Fourth, what about other nations? Is there a similar gender gap developing? An Israeli friend told me that a gender gap appeared for the first time in their recent election of Netanyahu as Prime Minister. Is there a multinational pattern beginning to appear?
Fifth, what will happen with the Republican efforts to close the gender gap in future elections? I saw an interview with Haley Barbour, Republican National Committee Chair, in which he was asked how the Republica party can win women back. His answer was to emphasize the economy (cut taxes and regulations for women running business), crime and drugs--issues he said would be of interest to women. Will these approaches work?
Sixth, what does all this have to do with Hillary Clinton, as a lightening rod for gender anxieties
in American culture (phrase used in an American Studies session last weekend in Kansas City)? How much of the gender gap, if any, stems from hostility toward her and support for her, as opposed to arising from issues like abortion, affirmative action, sexual harassment and violence, military spending, and so forth?
Responses: From William B. Turner email@example.com 13 Nov 1996
It seems to me that another factor to take into account for this question is, how reliable are the polls? Are those women who contributed to the larger gap in the polls the ones who, between getting the kids to school, going to work, picking the kids up, and preparing dinner (the "second" shift) never had time to vote?
>From Miriam Cohen firstname.lastname@example.org 13 Nov 1996
One of the first discussions of the importance of the gender gap can be found in Ethel Klein's _Gender Politics: From Consciousness to Mass Politics_(Harvard, 1984).
>From Elizabeth Pleck email@example.com 13 Nov 1996
Sunday NY Times contains gap figures from 1972 to present for national elections. The common definition of gap is not how men and women vote but percentage difference between females and males voting Democratic. Thus, most polls show the gap in the 96 presidential election as 11 points, but some at 10 points. The Times (and other data) show that the second largest gap was Reagan in 1980.
Actually, Gallup poll data shows that the largest recorded gap in history was in the 1936 election because men were so much more likely to vote Democratic than women. That gap was not much noticed at the time--not at all noticed by historians--and occurred at a time when women's voter registration and turnout was lower.
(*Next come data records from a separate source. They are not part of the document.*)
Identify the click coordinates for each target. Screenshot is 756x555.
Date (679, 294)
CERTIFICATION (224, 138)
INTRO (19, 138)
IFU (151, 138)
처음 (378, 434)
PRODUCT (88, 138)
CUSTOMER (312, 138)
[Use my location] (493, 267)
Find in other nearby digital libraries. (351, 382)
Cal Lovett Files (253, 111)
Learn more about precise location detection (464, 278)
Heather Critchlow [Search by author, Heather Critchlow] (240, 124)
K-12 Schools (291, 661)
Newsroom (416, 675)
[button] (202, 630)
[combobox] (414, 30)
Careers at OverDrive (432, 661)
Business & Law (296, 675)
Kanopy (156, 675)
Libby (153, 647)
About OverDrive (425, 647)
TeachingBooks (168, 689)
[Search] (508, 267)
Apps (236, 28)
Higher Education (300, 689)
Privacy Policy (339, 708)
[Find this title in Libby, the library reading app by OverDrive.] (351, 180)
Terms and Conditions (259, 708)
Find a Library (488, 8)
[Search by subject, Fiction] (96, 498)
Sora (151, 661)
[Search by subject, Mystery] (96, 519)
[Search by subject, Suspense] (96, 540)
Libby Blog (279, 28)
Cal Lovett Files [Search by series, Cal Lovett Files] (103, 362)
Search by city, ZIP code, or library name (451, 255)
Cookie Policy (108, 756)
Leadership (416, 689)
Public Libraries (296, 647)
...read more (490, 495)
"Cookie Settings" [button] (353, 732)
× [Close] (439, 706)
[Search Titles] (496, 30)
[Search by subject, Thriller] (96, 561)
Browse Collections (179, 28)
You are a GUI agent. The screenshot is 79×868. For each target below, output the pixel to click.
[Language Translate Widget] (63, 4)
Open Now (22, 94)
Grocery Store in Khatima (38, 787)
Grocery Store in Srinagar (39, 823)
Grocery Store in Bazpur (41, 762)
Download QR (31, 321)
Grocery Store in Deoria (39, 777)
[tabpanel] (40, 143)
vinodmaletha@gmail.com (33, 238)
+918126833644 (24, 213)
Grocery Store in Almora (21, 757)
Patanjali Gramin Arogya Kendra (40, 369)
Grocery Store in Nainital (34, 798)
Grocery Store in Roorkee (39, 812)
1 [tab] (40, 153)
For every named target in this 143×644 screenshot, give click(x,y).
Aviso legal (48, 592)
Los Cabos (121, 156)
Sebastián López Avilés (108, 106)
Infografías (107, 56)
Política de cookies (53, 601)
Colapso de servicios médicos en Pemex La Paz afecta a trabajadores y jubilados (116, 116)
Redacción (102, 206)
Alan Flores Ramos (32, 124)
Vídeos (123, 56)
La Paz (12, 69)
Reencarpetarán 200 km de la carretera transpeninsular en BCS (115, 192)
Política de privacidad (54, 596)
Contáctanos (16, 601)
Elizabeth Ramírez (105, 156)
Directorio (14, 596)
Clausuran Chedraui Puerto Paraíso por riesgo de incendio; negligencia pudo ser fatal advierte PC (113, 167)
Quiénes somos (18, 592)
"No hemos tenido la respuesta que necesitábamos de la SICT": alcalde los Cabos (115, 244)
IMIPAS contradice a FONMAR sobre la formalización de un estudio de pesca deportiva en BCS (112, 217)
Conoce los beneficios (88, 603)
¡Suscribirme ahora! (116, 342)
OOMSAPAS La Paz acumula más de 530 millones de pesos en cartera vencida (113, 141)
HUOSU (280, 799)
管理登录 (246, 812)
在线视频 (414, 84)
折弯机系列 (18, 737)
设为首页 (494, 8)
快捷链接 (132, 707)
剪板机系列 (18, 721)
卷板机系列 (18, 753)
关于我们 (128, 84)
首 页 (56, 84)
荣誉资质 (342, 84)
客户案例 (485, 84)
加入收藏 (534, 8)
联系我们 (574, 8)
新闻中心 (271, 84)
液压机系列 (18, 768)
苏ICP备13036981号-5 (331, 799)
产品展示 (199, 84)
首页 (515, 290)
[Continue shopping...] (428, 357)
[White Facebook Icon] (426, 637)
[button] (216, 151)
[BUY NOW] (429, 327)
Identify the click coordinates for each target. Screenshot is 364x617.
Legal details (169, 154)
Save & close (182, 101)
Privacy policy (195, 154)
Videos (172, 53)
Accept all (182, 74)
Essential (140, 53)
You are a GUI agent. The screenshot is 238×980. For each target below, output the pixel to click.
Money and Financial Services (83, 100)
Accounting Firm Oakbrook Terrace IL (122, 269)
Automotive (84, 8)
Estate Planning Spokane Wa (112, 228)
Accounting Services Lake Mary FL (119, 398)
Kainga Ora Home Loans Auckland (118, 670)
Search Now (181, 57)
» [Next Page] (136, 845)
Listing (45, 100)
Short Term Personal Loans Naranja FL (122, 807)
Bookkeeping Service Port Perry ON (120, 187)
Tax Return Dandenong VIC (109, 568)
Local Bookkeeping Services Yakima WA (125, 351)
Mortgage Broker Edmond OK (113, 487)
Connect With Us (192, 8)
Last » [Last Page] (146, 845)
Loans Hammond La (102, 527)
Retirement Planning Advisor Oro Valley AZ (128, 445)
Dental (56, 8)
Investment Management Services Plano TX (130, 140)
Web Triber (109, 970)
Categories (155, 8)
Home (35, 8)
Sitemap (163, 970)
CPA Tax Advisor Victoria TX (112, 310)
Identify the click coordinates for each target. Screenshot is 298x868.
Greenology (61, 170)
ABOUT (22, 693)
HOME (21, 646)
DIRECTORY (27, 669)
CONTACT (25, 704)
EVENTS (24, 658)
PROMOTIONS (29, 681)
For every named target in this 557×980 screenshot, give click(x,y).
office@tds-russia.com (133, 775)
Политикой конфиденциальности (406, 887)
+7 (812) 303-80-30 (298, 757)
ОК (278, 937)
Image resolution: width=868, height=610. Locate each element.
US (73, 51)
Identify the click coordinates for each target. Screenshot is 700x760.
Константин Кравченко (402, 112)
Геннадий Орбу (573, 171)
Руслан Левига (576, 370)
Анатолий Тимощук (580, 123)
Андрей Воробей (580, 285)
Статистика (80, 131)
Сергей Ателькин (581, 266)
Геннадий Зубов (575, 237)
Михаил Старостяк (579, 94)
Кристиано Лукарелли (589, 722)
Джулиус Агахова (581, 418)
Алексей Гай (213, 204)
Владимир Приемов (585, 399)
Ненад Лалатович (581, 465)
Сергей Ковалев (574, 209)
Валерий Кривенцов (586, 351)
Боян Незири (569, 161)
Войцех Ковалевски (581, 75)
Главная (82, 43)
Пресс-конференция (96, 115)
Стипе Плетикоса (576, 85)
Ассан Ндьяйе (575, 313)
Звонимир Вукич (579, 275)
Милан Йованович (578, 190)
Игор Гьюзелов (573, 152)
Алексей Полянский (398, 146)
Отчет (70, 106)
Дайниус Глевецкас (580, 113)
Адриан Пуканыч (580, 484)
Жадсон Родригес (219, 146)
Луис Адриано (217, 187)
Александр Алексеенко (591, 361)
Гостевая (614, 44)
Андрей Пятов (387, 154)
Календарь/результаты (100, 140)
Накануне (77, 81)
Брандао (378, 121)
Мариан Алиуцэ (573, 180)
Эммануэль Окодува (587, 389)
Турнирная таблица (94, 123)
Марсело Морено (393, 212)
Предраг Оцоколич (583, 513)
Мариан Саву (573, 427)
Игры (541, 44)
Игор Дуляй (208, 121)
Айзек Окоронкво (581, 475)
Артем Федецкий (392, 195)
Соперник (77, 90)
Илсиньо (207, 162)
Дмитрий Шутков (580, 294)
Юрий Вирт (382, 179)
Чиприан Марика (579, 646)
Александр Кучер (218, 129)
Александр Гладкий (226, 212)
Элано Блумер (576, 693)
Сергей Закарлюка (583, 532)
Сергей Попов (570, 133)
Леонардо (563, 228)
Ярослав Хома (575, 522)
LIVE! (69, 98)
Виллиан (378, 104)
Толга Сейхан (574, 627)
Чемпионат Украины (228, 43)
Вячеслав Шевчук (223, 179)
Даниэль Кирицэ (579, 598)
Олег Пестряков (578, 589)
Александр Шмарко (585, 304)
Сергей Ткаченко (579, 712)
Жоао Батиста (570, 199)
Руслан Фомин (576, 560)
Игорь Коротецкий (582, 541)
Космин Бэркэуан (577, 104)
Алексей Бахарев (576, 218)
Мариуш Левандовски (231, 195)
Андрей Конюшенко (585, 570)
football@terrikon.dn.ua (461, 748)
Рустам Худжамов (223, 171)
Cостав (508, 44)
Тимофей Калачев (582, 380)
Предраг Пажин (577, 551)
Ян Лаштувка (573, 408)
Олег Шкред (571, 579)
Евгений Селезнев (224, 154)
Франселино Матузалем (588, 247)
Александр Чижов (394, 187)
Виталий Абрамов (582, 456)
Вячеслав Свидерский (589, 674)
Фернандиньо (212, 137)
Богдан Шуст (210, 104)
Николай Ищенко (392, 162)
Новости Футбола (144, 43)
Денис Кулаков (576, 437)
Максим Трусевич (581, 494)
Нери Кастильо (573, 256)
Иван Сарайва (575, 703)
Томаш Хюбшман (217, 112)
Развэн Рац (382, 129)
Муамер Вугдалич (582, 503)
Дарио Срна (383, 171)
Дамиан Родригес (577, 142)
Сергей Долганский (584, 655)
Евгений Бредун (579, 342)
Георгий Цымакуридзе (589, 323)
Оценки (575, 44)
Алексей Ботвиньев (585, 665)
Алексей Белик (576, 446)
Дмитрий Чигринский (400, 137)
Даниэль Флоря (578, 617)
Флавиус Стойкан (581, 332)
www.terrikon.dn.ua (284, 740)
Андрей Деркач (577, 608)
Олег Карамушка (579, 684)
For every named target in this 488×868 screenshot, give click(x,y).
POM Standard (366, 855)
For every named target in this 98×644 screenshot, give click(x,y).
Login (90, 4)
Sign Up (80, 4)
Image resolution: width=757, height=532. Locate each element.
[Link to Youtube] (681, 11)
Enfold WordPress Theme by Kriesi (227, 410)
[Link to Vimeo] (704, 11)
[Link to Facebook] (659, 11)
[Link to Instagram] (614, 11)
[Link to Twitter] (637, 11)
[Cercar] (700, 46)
As Nancy Cott points out, the suffrage movement did not intend, or anticipate a female voting bloc. However, many politicians did anticipae one, and acted on the basis of the assumption that one would develop.
The gap was first noticed by Reagan pollster Richard Wirthlin in 1979, picked up by Abzug after the 1980 election, and then "named" by a Washington Post reporter in 1982. Polling gaps are always wider before an election than at the polls.
>From Jeanette Keith firstname.lastname@example.org 13 Nov 1996
...This question is fascinating to me. I have no expertise in this area, but wanted to throw in my two cents. I think part of the problem the GOP has is that they seem to project an aura of not liking women. Here in our little town in Pennsylvania, the Democratic HQ is run by a woman who used to be a staffer in a battered women's shelter. On election night the storefront was plastered with GOP stickers and the phone lines were cut.